Entretanto, a resposta aos ganhos obtidos pelos social-democratas e socialistas está no fortalecimento do movimento intelectual que é o liberalismo, o que, com o tempo, se traduz em acção política. Se o liberalismo é hoje eclipsado por outras ideologias, a culpa é nossa, que fizemos muito pouco, e dos derrotistas que declaram que as lutas intelectuais são irrelevantes para a vida real ou que não valem a pena.
O liberalismo — isto é, o libertarianismo — tem uma história longa e impressionante que é frequentemente negligenciada. Mas é, como afirmou Raico, uma parte indispensável da “nossa própria civilização”. Faríamos bem em saber mais sobre a sua história.

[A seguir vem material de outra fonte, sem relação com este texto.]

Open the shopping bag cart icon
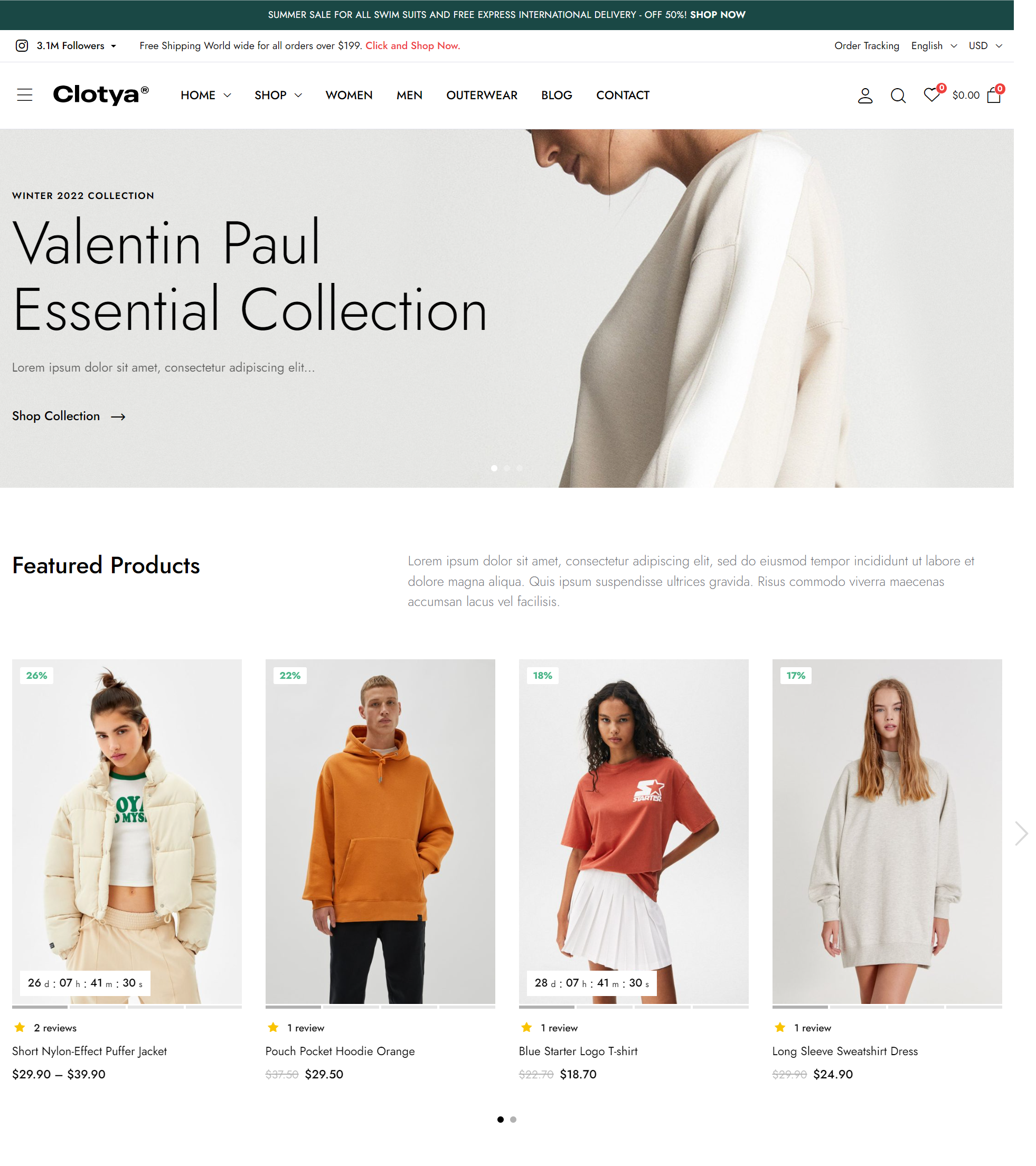[994, 94]
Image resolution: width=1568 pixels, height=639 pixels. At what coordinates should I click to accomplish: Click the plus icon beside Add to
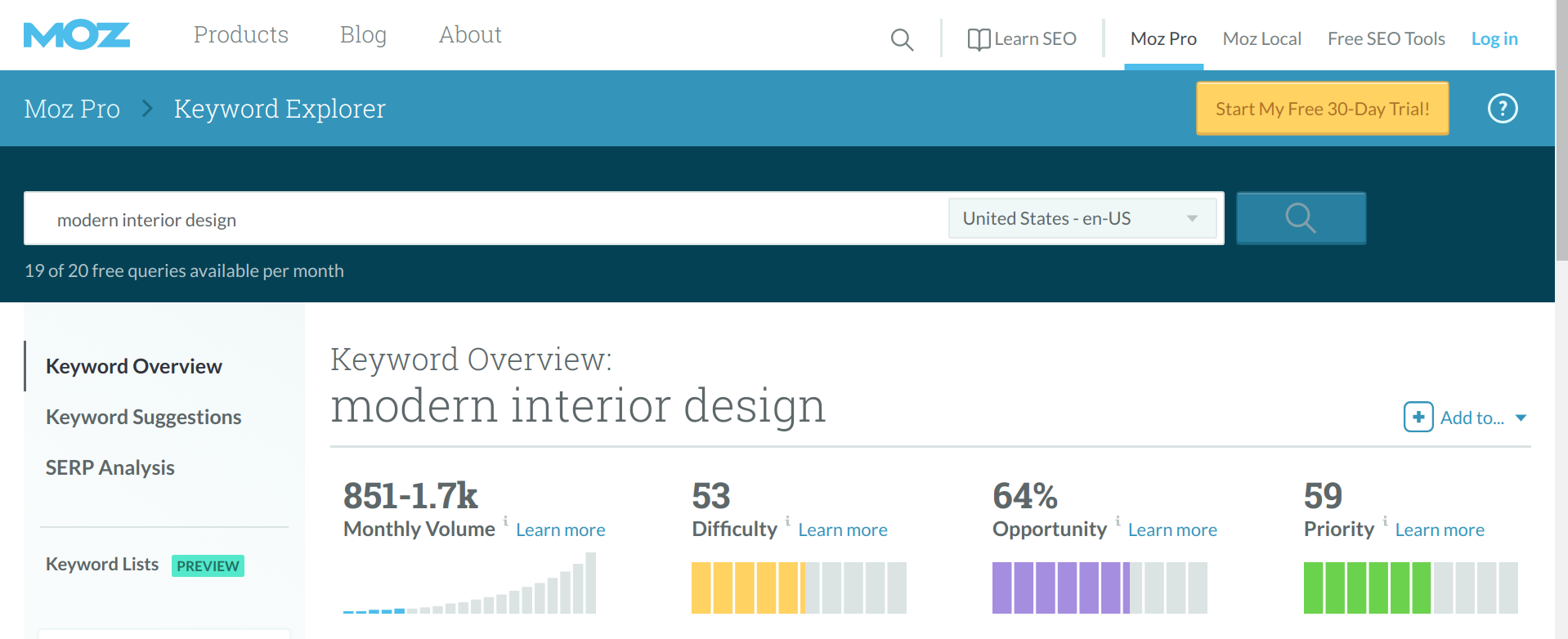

- Raico, Ralph, Classical Liberalism and the Austrian School (Ludwig von Mises Institute, Auburn AL, 2012) p. 72. ↩︎
- Ibid. p. 75. ↩︎
- Raico observa ainda que, em alguns casos, os partidos políticos liberais simplesmente abandonaram o liberalismo em resposta à competição entre grupos democráticos. À falta de melhor termo, os políticos liberais descobriram que precisavam de “comprar votos” e agiram em conformidade. Veja a sua palestra na Universidade Mises de 2008: https://mises.org/podcasts/mises-u-2008/liberalism ↩︎
Artigo publicado originalmente no Mises Institute.